Supermarket chain Asda has reported the worst Campylobacter in chicken findings of the top nine retailers in the United Kingdom in the latest set of testing results.
In the third quarter of 2020, 7.7 percent of chickens tested positive for the highest level of contamination.
It is the second time in three quarters that Asda has recorded levels above the Food Standards Agency (FSA) threshold of 7 percent of birds with more than 1,000 colony forming units per gram (CFU/g) of Campylobacter.
Asda figures for the first quarter (1Q) of 2020 showed 9.2 percent above the top level of contamination while 2Q stats showed 4.1 percent above 1,000 cfu/g.
Tesco, Sainsbury’s and Lidl results
Tesco data from July to September 2020 represents 300 samples and 2 percent had the highest level of Campylobacter contamination. This is down from 3 percent in April to June and 9 percent in the first quarter of 2020.
Lidl recorded 4 percent of birds in the highest contamination category which is down from above 6 percent in 2Q of 2020 and 5.5 percent in the first three months of this past year.
Sainsbury’s reported 2 percent of chickens sampled were above 1,000 CFU/g compared to slightly more than 4 percent from April to June and around 3 percent in 1Q 2020.
Campylobacter is the most common cause of bacterial food poisoning in the UK and the dose needed to make people sick can be as low as a few hundred cells.
The FSA used to publish figures from the top food retailers on Campylobacter results for fresh shop-bought UK-produced chickens but stopped doing this after the second quarter of 2019.
Data from other retailers
Based on 376 Marks and Spencer chickens in 3Q of 2020, 2 percent were above the maximum category in July, 3 percent in August and 6 percent in September.
From 343 chickens, none were above 1,000 CFU/g in April, 5 percent in May, and 3 percent in June. In the first quarter of 2020, from 333 samples, 6 percent were above 1,000 CFU/g in January, 3 percent in February, and 1 percent in March.
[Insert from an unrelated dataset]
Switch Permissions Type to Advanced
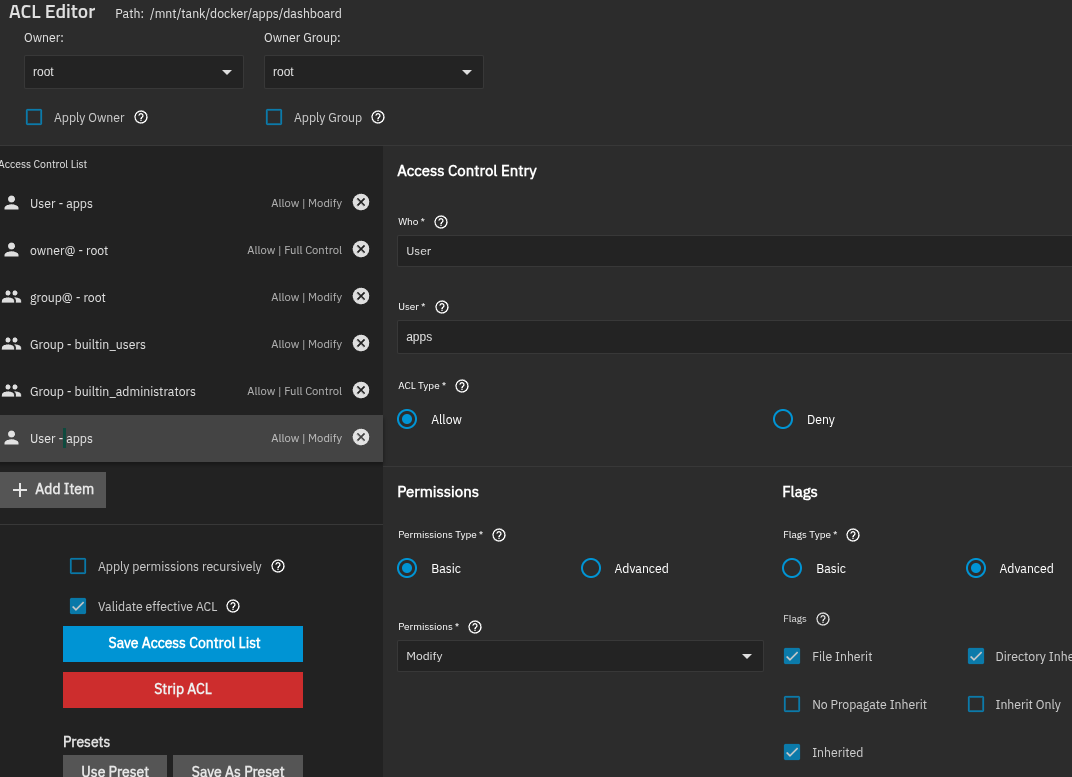The image size is (1072, 777). pyautogui.click(x=591, y=568)
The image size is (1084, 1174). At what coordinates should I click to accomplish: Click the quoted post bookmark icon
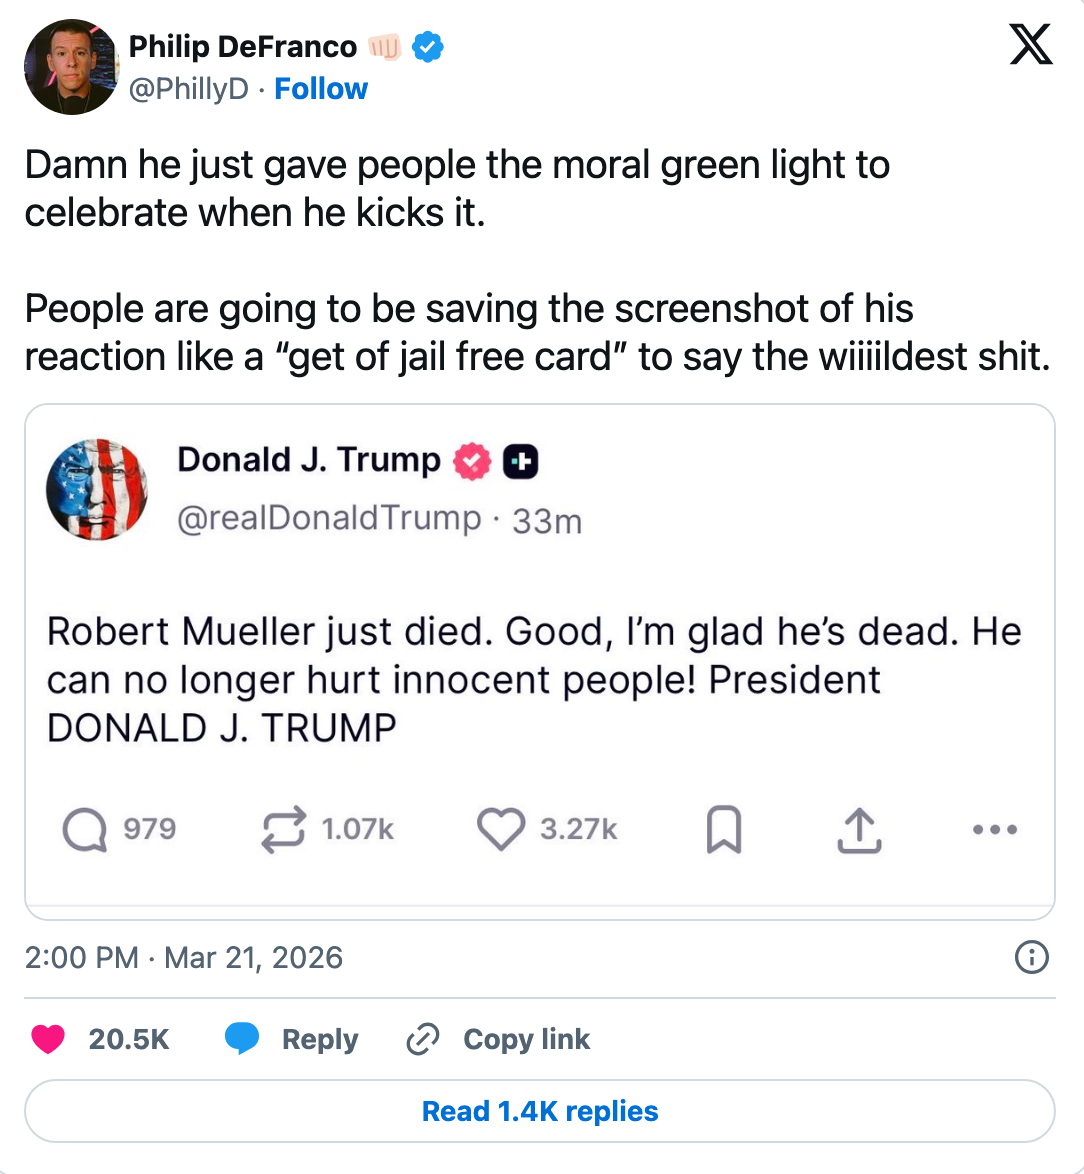724,830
Aldi results for 3Q of 2020 show that 0.6 percent of birds were in the above 1,000 cfu/g category. This is up from April to June when no chickens were in this bracket, but because of COVID-19 restrictions no birds were tested in April. It is down from 2.8 percent in 1Q of 2020.
Co-op results for the latest quarter show 0.9 percent of chickens sampled had contamination at levels greater than 1,000 cfu/g. This is up from zero above the highest recorded levels in the previous quarter but down from 1.8 percent in 1Q of 2020.
A total of 0.88 percent of Morrisons chickens had the highest level of contamination from 114 birds tested. The figure for April to June 2020 was 0.85 percent from 118 chickens tested and 2.7 percent in 1Q of 2020.
Waitrose levels for the quarter were 1 percent of samples above 1,000 cfu/g compared to none in the previous three months.